** WORK REQUEST **
Nothing but the lines from the one containing "Image resolution: width=868" to the end of the records that follow should be transcribed, each exactly, with the pictures left out.

** SUPPLIED DATA **
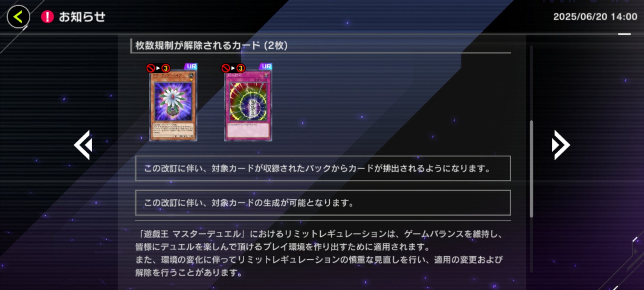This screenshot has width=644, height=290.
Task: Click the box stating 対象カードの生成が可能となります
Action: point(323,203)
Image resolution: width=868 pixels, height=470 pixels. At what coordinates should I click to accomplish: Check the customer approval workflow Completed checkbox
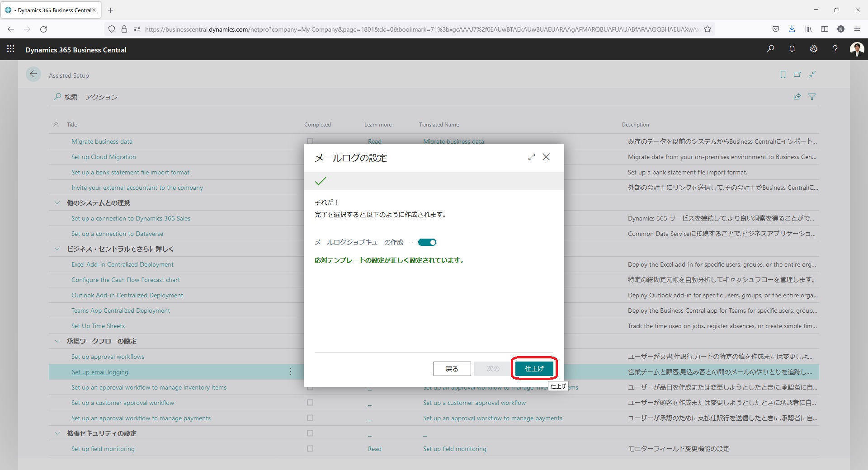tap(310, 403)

** OUTPUT BELOW **
Image resolution: width=868 pixels, height=470 pixels. At what coordinates should I click to accomplish: Check the customer approval workflow Completed checkbox
tap(310, 403)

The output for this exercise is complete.